Banks must inform FINMA appropriately and in good time if they are planning a merger. Under certain conditions, they must also request special authorisations and supply the requisite documentation.
Information for FINMA
As a rule, FINMA needs the following information to assess planned mergers from a regulatory perspective:
- purpose and reasons for the merger;
- integration of the acquired bank and any subsidiaries and foreign businesses into the acquiring bank’s structures and processes (including organisation chart);
- any staff changes;
- outsourcing agreements to be maintained, adapted or terminated;
- any changes to or migrations of IT infrastructure;
- timetable for the merger up to full operational integration.
Documents for FINMA
As a rule, the merging banks must provide the following documents:
- merger agreement and balance sheet;
- public records of the merger decisions, including articles of association and also decisions on capital increases where applicable;
- merger reports;
- amended regulations of the acquiring bank bearing a legally valid signature insofar as these require authorisation.

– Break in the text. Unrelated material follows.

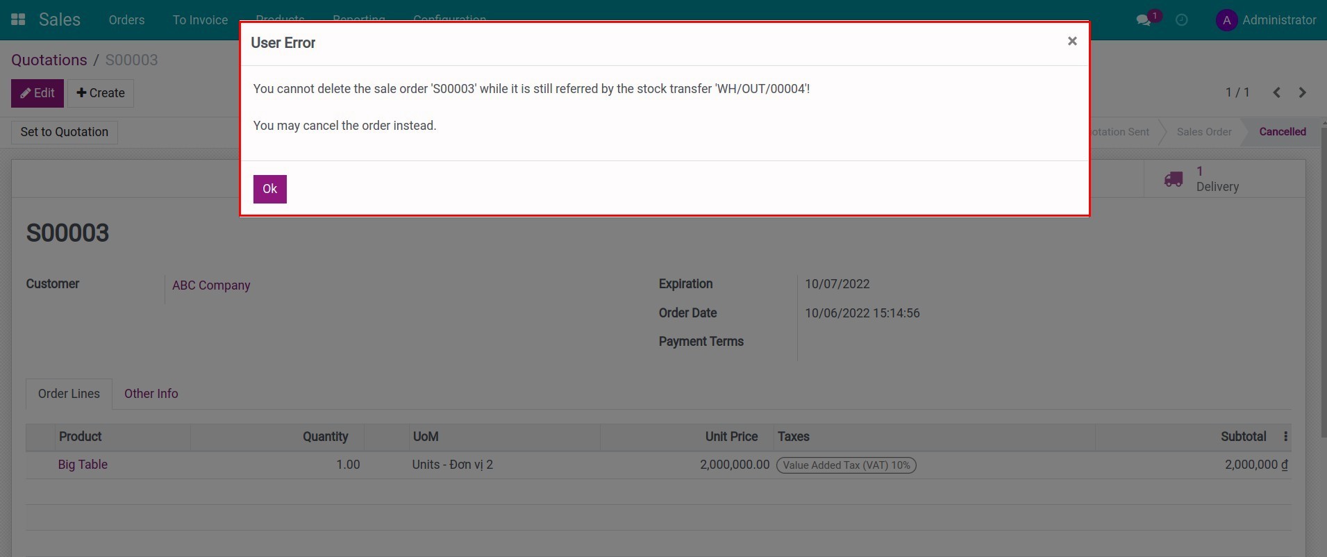The width and height of the screenshot is (1327, 557).
Task: Open the To Invoice menu
Action: 200,20
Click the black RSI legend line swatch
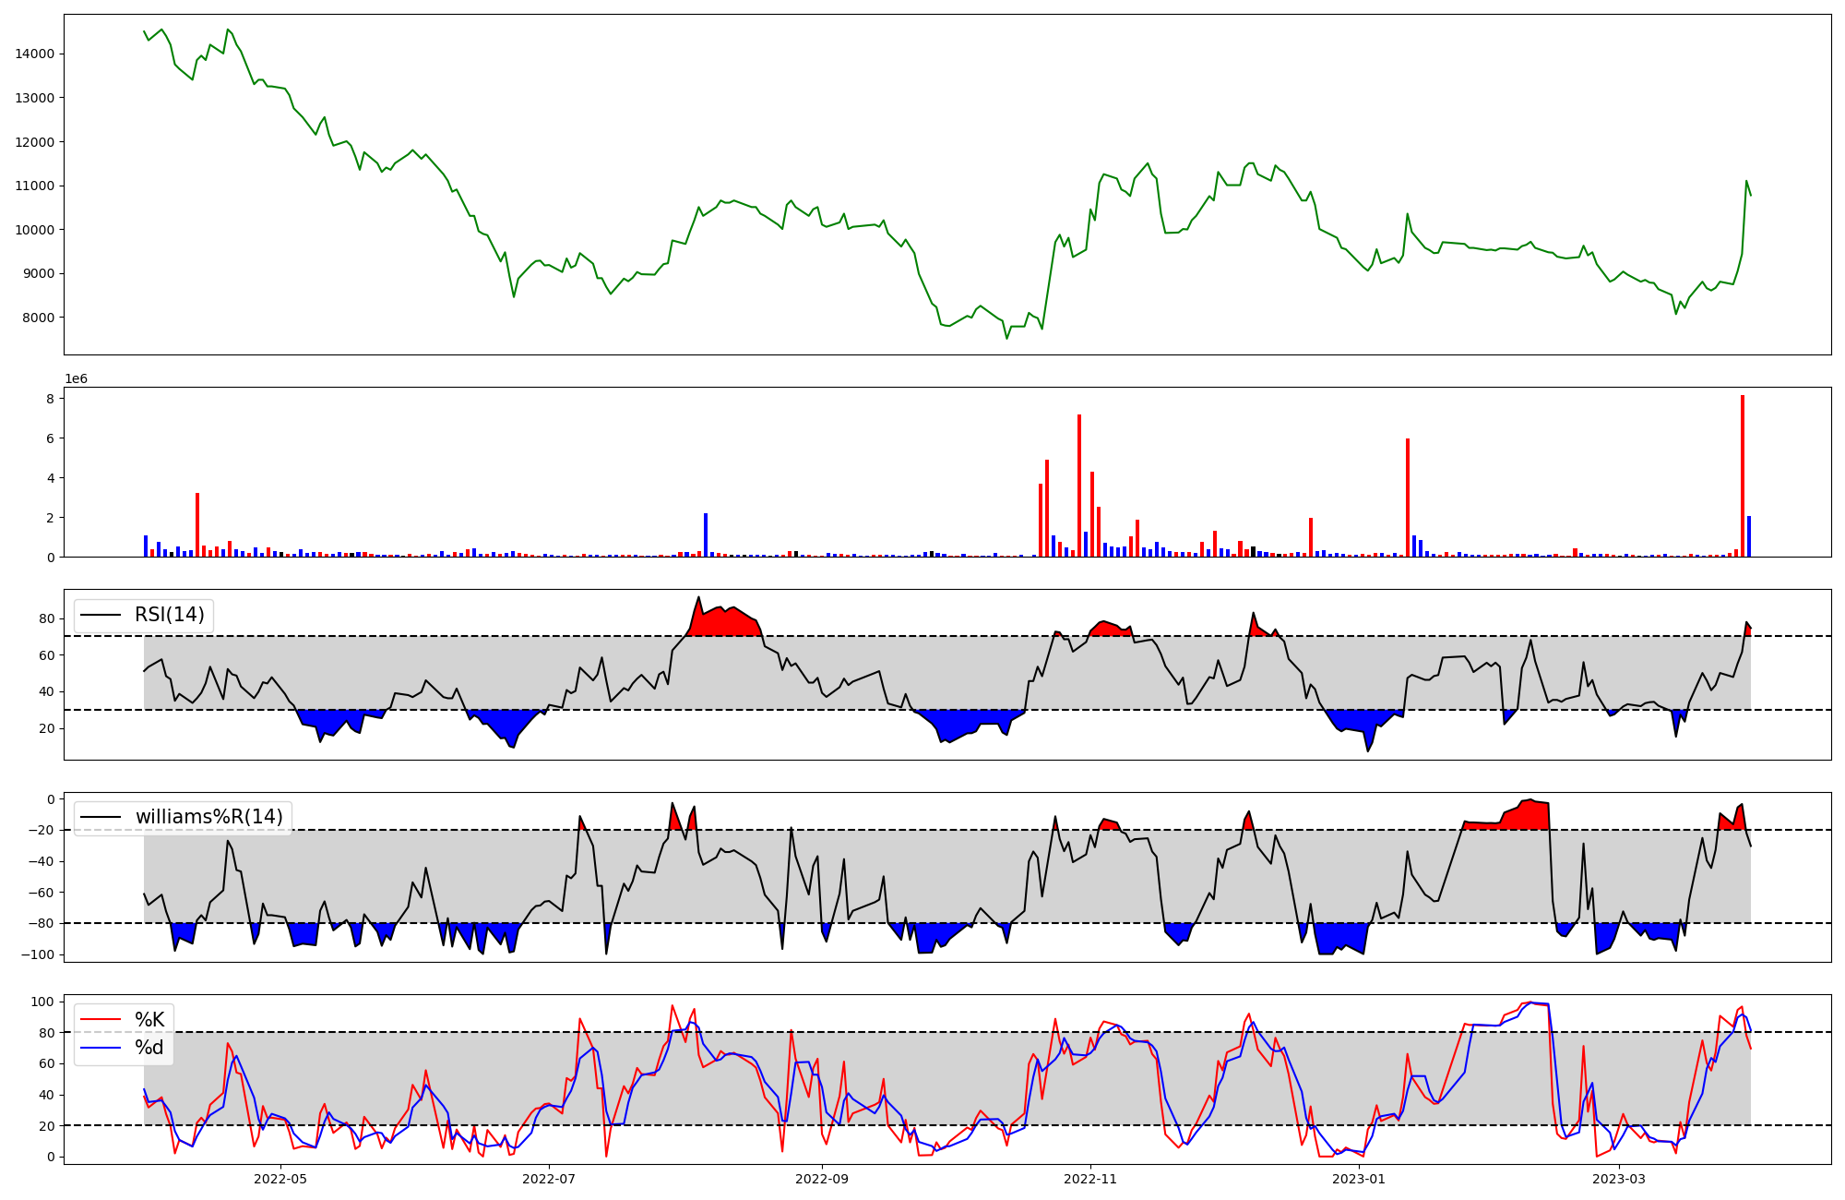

The merging banks’ regulatory audit firms must supply the following:
- audit report on the merger agreement and merger report
- confirmation that:
the acquiring bank can continue to comply in full with all licence conditions after the merger;
the planned internal organisation is compatible with the planned business, and
there are no objections to the acquired bank’s deletion from the Commercial Register.
Creditor protection measures
Article 25 para. 2 of the Merger Act states that the merging banks must publish their plans several times to protect their creditors’ claims. Their regulatory audit firms must confirm to FINMA by the prescribed deadline that
- the required publications have taken place;
- where creditors and investors have asked for claims to be guaranteed, the bank has guaranteed them or proved that they will not be endangered after the merger;
- and all of the acquired bank’s assets and liabilities will be transferred in full to the acquiring bank’s balance sheet at their book value in line with the applicable accounting principles.
The term "bank" in each case includes securities dealers, as well as branches of foreign banks and securities dealers.